Para no dividir sólo hay que saber sumar y restar y un poquito, multiplicar.
Al aproximarse las fechas en que somos convocados a introducir unos papelitos en la ranura de las urnas, es frecuente que se hable de distintas clases de votos. Si se les adosa un calificativo, por regla general se manejan dos: útiles e inútiles. El voto de cada cual –salvo quizá en las juntas de copropietarios de viviendas- es siempre inútil; no así desde luego la suma de los que se emiten por colectivos integrados por personas que tienen una relativa afinidad ideológica o pragmática. Sin embargo, si nos atenemos a la experiencia pretérita, o más o menos reciente, se constata que puede haber además otra categoría, que siempre que ha tomado cuerpo ha provocado consecuencias nefastas, en mayor o menor grado. Me refiero a los que me atrevo a bautizar como “contraútiles”, los que provocan unas consecuencias opuestas a las pretendidas o ayudan a ello. Me temo que esto lo tengamos a la vuelta de la esquina pues queda muy poco tiempo para evitarlo y además su logro se presenta como algo muy difícil.

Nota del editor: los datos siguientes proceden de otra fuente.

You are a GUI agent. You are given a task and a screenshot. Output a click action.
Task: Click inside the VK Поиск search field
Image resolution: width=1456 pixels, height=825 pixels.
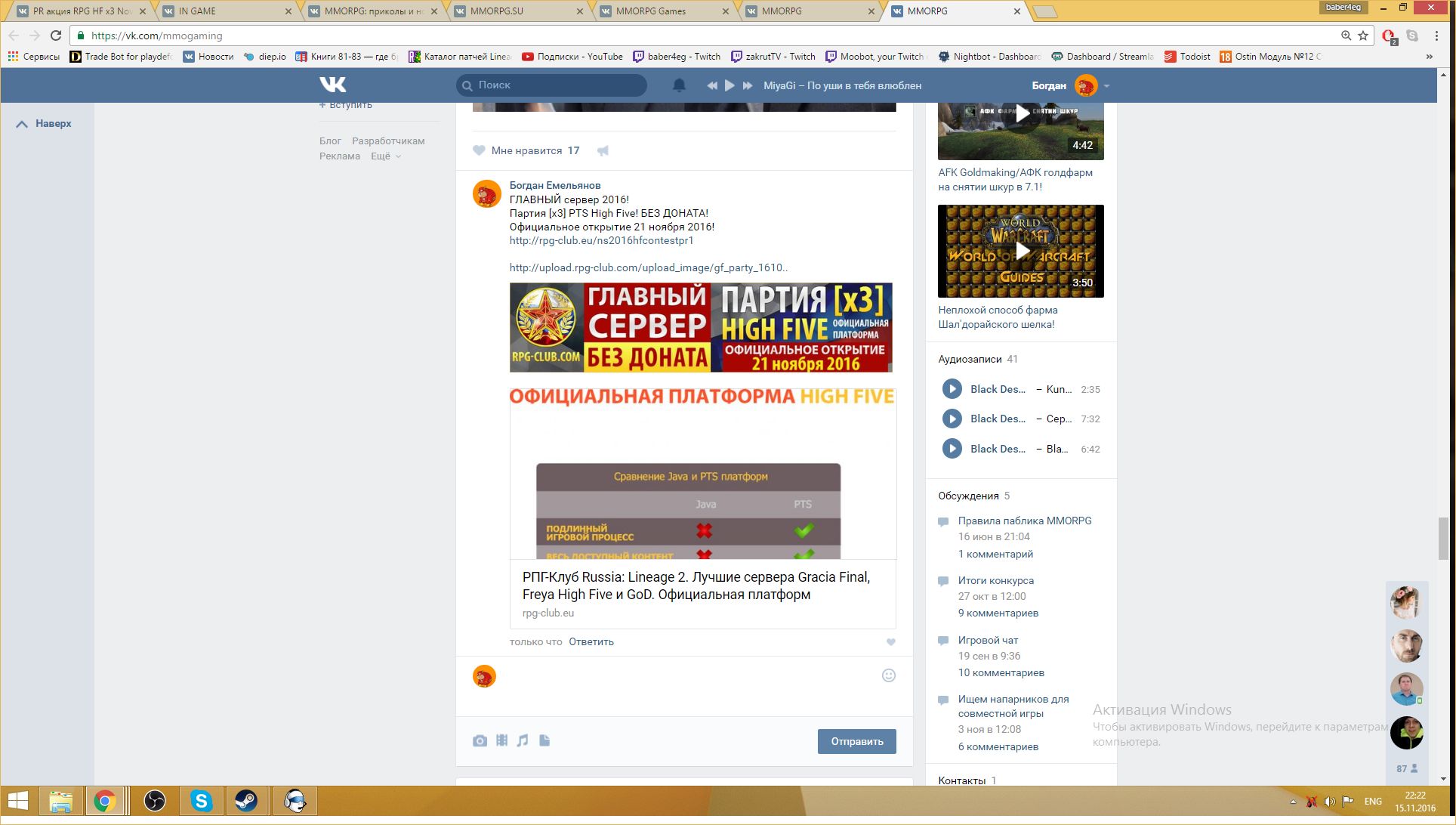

Pese a todo, hay que preconizar que se vote racionalmente, esto es, sin dejarse llevar por sentimientos o aspectos de carácter emotivo, porque debe primar el pragmatismo y además ni ahora ni antes es fácil encontrar político alguno capaz de generar algo parecido al entusiasmo.
Pasando -según se atribuye a Lope- “de las musas al teatro”, nos encontramos ante un panorama en el cual la partida se va a jugar sólo entre dos: el eximio doctor y “otro”; nadie más. Los restantes quizá puedan enredar pero no intervenir auténticamente en ella. Creo que no es difícil señalar quién es “el otro”, aunque admito que decir esto implica emitir un juicio, respecto del cual se puede discrepar. No importa, es evidente que todo lo que no sea apoyar al “otro” es contribuir a llevar en palmitas al laureado doctor a seguir disfrutando de un palacio, de un “avioncito”, para asistir a bodas y fiestecillas y cosas parecidas. Pero esto no pasa de ser anecdótico. Hay cuestiones muchísimo más graves y trascendentes, como todo el mundo sabe, incluso los que continuarían beneficiándose de su modo de proceder.
Javier Ramos Gascón
P.S. Deliberadamente he dejado para el final el tema de los números, porque quizá sea aún más aburrido. En España hay 52 circunscripciones: las 50 provincias más Ceuta y Melilla. En cada una de estas últimas sólo se elige un diputado. En una provincia 2 y en 23 entre 3 y 5. Todas ellas suman 27, o sea algo más de la mitad. En las elecciones de 2016, prácticamente en cada una de ellas los escaños se distribuyeron entre el P.P. y el P.S. obteniendo el P.P. 1 ó 2 escaños más que su contrincante. Algo parecido ocurrió en anteriores comicios. Me parece poco discutible que si ahora se fragmenta el voto que antaño se inclinó por el P.P. se restan escaños a éste y se traspasan al P.S. (en la actualidad, léase P. Sánchez) y su efecto se multiplica por 2, el que se resta del primero y el que se suma al segundo. No muy diferente es lo previsible en aquellas circunscripciones en las que se eligen 6 o 7 diputados, que son 11 más. En las restantes, aunque sea en menor medida, también se produciría el mismo efecto negativo, consustancial a la mencionada fragmentación.